Solana-based memecoin plunges 99% in hours amid massive insider selling

Solana-based memecoin plunges 99% in hours amid massive insider selling
Markets
A memecoin based on Solana appeared to experience an intense pump-and-dump move. Illustration: Gwen P; Source: Shutterstock
  • USDP ran up to $150 million market value before crashing.
  • The token slumped in less than six hours.

On Wednesday, USDP, a memecoin based on Solana, ran up a $150 million in market value. Within hours, it nosedived 99%, to $1.2 million.

Onchain data from Dexscreener shows huge profits for a few wallets, including one trader who instantly parlayed a $300 bet into a 1,000 times return of $300,000.

But several other buyers are sitting on huge losses.

And onchain data from Dexscreener reveals the reason why.

Interconnected wallets

A web of interconnected wallets sold their holdings in short order after the token first surged tenfold on Wednesday morning.

These affiliated wallets were seeded by insiders linked to the project based on the flow of transactions among them, the wallet data shows. They held for a short stretch, just long enough to drive up the price and ride the hype.

With retail investors piling into the token to make quick money, its price rallied, and then the insider flipped the switch.

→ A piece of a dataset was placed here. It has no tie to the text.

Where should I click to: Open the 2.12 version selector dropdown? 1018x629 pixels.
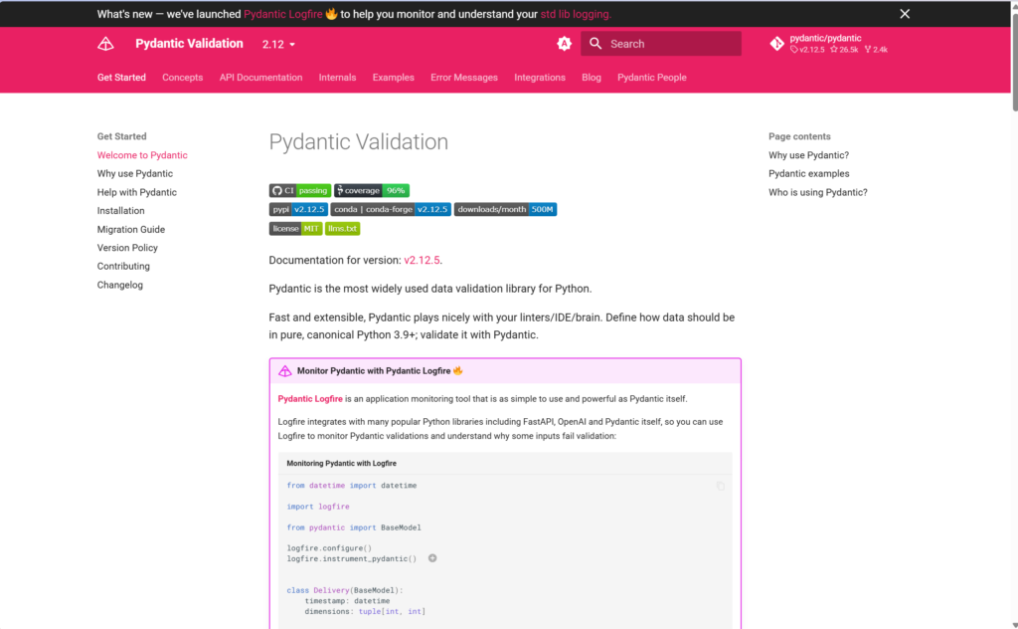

They sold in waves and extracted all of the incoming liquidityand left only what is likely a death spiral for most USDP buyers.

The pattern isn’t new.

It’s called bundling: insiders pre-load wallets with massive amounts of a new memecoin either by stealth allocations or onchain sleight-of-hand to obscure the transaction trail.

Absurdly tight

These connected insiders don’t buy the tokens in the real sense; they receive them and sell at significant profits as the price rises.

Bundling ensures a memecoin’s token supply is kept absurdly tight.

That’s so that there’s an early price spike which can lure in the wider market. Even the memecoin launched by US First Lady Melania Trump had 24 wallets that acquired the tokens without any purchase transactions which indicates bundled transfers.

USDP’s slump is only the latest in a long string of crashes in a market sector rife with abuse. And despite the losses, retail traders keep showing up.

With no guardrails in sight, the formula may not change any time soon.

In February, the Securities and Exchange Commission issued a memo that said it won’t bring memecoins under the purview of securities regulations.